*** Opening of Records to use ***

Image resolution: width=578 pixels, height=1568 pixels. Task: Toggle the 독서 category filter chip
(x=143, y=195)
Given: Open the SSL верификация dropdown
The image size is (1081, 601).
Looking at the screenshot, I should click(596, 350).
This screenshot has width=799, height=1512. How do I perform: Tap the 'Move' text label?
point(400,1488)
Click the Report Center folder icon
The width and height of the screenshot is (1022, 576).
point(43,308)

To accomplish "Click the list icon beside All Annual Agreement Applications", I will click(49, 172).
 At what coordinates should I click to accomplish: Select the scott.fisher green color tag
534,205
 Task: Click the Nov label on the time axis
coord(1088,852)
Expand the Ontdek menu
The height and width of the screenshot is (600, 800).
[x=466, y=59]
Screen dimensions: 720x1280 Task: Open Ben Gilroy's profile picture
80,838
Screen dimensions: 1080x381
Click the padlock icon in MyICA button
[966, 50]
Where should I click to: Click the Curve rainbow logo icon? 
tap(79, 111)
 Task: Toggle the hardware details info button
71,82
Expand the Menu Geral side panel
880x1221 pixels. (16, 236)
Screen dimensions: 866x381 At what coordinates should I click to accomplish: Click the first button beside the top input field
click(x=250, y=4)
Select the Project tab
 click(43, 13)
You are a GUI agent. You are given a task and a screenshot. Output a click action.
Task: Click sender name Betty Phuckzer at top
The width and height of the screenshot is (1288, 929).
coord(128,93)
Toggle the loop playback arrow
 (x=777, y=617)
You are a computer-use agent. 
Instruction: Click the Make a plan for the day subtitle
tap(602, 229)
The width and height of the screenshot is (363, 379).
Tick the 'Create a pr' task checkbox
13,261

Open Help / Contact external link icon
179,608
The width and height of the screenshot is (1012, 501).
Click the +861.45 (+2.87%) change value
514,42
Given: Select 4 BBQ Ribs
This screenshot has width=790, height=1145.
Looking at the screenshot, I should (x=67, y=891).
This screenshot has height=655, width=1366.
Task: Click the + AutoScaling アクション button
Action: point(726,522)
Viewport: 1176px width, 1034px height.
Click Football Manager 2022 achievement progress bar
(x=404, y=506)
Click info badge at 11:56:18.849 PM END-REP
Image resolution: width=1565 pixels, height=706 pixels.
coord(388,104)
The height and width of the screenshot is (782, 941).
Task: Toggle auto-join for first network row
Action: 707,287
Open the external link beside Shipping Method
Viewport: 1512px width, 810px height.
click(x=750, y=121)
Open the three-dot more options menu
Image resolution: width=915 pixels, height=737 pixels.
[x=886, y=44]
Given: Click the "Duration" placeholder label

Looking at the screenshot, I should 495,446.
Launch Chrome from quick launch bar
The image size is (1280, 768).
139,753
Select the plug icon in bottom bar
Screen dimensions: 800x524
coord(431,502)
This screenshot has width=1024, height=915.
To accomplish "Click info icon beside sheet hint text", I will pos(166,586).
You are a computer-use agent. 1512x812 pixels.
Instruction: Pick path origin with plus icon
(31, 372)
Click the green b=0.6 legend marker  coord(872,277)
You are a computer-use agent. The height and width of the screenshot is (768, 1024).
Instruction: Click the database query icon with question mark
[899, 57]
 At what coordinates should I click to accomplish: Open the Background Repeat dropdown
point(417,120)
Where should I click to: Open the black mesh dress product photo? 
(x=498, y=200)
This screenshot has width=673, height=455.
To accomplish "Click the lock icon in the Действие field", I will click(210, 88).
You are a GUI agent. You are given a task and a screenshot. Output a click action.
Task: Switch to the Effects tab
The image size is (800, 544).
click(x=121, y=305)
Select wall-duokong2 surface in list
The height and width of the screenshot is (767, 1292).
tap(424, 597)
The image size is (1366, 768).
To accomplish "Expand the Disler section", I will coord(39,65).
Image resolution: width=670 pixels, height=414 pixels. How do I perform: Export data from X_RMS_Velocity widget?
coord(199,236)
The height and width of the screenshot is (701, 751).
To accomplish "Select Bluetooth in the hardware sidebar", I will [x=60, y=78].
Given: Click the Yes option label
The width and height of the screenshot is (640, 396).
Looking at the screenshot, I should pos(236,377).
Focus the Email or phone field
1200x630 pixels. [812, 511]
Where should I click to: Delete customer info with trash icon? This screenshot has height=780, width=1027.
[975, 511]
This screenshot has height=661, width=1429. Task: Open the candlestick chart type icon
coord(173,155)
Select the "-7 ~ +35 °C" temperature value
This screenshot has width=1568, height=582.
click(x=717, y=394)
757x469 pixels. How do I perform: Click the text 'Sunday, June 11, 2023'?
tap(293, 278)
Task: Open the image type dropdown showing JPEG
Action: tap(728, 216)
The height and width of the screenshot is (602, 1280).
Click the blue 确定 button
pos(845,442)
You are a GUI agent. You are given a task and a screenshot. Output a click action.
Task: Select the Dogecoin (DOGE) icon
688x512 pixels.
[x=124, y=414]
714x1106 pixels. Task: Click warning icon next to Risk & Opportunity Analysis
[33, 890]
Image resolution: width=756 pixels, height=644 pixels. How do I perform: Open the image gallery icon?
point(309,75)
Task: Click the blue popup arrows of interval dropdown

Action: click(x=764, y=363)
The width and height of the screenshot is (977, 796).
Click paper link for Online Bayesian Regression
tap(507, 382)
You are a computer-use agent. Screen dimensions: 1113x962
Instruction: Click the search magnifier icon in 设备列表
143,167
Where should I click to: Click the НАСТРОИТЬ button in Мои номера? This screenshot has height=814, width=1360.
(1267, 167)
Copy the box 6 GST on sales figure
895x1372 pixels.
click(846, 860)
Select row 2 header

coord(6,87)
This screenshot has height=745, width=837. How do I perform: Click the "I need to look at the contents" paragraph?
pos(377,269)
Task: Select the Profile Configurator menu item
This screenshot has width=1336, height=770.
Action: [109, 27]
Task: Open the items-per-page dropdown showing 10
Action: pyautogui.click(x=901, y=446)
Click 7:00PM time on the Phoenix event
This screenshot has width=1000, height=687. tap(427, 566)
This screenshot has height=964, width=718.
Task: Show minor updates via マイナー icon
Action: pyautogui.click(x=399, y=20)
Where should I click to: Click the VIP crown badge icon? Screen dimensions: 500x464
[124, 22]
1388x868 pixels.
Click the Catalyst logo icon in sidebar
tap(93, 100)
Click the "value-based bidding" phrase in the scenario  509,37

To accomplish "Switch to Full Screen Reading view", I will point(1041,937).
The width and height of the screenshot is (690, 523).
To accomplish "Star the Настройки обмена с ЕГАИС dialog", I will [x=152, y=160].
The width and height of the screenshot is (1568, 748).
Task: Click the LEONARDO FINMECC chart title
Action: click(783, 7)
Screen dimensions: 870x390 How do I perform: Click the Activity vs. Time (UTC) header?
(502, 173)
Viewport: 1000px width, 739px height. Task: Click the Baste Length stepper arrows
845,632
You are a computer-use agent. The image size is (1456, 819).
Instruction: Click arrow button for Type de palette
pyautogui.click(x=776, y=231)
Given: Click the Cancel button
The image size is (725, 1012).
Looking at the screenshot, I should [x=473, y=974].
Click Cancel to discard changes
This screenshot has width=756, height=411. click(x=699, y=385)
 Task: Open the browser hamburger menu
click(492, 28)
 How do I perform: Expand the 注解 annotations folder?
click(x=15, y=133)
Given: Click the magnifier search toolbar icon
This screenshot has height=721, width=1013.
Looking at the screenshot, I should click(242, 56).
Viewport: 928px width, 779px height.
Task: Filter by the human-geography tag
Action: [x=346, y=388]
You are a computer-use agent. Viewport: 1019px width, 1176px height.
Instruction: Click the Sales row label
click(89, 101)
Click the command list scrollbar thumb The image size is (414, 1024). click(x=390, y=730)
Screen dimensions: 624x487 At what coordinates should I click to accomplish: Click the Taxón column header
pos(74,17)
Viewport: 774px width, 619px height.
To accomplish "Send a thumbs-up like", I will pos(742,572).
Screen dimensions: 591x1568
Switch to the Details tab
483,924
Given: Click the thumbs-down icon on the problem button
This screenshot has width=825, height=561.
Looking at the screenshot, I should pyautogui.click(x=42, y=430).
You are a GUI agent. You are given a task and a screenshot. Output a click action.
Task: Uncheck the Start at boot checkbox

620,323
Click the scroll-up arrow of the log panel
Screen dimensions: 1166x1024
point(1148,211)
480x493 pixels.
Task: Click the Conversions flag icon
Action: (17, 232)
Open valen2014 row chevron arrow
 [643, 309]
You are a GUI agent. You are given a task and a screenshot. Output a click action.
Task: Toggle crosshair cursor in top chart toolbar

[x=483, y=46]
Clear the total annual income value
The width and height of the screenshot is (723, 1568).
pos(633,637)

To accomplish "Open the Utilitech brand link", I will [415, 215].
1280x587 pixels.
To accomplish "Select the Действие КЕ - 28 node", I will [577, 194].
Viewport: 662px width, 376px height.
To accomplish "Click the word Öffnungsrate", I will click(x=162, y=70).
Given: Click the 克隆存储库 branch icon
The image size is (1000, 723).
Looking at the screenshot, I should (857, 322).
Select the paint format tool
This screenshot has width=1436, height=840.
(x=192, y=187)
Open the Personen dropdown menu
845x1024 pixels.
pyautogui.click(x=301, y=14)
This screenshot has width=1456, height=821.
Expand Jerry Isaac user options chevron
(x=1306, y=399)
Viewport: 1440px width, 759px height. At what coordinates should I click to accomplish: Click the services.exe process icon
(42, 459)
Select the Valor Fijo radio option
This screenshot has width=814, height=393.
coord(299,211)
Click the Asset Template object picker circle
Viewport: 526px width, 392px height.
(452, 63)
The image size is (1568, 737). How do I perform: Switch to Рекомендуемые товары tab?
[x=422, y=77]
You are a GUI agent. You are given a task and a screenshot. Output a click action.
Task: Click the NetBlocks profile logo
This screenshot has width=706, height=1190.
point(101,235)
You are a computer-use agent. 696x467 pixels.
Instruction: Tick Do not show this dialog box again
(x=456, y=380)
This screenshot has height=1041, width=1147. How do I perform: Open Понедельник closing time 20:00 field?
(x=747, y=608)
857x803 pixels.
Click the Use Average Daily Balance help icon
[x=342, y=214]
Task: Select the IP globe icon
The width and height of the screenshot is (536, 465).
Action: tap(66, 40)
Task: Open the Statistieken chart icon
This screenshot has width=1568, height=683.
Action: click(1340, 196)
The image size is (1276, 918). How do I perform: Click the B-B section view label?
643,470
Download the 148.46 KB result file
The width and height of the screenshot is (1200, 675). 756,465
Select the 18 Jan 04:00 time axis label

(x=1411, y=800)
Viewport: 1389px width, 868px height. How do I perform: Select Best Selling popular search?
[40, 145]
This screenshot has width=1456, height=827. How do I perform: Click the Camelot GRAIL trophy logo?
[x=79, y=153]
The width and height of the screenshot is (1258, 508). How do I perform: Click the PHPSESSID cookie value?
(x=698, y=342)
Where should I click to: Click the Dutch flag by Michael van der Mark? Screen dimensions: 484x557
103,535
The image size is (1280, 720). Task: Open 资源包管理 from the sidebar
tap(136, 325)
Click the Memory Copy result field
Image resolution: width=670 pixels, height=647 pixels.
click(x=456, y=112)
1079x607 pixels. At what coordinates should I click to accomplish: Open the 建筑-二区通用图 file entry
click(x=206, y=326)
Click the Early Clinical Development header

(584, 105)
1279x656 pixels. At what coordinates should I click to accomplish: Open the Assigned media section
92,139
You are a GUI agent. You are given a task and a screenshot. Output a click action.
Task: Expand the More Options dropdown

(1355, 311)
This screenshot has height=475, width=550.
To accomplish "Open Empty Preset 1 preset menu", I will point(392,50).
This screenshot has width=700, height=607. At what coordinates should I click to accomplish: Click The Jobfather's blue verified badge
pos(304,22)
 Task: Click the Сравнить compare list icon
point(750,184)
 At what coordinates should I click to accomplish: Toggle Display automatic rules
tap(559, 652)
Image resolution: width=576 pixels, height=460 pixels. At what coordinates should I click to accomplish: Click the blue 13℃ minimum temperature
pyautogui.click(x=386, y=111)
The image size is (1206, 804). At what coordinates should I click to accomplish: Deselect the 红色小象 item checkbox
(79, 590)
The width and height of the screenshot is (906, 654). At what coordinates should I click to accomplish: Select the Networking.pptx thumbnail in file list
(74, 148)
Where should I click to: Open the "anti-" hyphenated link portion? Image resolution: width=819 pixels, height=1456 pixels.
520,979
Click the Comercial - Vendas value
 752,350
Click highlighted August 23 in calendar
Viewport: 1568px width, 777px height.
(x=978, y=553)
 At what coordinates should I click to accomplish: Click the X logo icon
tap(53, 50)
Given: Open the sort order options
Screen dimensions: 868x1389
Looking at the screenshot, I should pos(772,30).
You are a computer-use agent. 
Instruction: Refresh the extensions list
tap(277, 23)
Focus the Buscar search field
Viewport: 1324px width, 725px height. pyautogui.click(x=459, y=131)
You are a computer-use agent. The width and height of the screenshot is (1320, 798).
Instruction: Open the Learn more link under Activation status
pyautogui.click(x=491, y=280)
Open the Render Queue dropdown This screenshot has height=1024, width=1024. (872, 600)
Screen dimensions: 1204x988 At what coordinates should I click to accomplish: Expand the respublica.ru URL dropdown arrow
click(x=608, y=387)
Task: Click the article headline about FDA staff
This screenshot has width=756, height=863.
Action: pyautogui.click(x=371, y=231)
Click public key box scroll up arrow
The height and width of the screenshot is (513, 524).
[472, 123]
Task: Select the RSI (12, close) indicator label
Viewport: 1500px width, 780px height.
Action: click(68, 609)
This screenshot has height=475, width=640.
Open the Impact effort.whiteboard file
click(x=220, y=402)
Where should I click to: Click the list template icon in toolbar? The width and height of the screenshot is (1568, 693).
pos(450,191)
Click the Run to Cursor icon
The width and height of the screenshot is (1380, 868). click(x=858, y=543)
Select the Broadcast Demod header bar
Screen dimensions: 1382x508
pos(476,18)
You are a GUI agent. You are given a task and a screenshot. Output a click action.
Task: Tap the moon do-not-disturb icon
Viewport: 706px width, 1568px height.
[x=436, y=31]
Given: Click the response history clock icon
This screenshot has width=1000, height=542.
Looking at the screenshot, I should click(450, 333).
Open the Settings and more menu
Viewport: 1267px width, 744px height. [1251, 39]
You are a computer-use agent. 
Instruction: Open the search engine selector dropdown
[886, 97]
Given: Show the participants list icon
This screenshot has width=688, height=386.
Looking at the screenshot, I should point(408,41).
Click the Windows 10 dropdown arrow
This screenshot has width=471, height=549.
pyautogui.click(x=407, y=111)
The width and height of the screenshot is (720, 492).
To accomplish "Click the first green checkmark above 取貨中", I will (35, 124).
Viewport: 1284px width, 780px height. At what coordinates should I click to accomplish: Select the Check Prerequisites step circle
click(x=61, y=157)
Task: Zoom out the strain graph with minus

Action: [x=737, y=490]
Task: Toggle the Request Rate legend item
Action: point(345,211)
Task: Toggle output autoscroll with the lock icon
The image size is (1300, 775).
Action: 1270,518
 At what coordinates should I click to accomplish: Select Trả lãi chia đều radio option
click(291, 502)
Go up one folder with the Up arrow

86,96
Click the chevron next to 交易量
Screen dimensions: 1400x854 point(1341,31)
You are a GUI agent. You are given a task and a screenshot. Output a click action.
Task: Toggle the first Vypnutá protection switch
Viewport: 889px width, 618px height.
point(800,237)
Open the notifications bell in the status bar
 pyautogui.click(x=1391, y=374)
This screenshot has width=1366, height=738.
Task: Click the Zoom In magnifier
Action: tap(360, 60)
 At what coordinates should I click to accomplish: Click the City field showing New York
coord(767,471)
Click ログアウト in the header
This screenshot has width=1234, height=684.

*** Close of Records to use ***

» Work request
Could you restate, word for word, the lines above from the one with "Viewport: 1000px width, 739px" to the one with "Given: Click the magnifier", both included?

» Solution
Viewport: 1000px width, 739px height. Task: Click the Baste Length stepper arrows
845,632
You are a computer-use agent. The image size is (1456, 819).
Instruction: Click arrow button for Type de palette
pyautogui.click(x=776, y=231)
Given: Click the Cancel button
The image size is (725, 1012).
Looking at the screenshot, I should [x=473, y=974].
Click Cancel to discard changes
This screenshot has width=756, height=411. click(x=699, y=385)
 Task: Open the browser hamburger menu
click(492, 28)
 How do I perform: Expand the 注解 annotations folder?
click(x=15, y=133)
Given: Click the magnifier search toolbar icon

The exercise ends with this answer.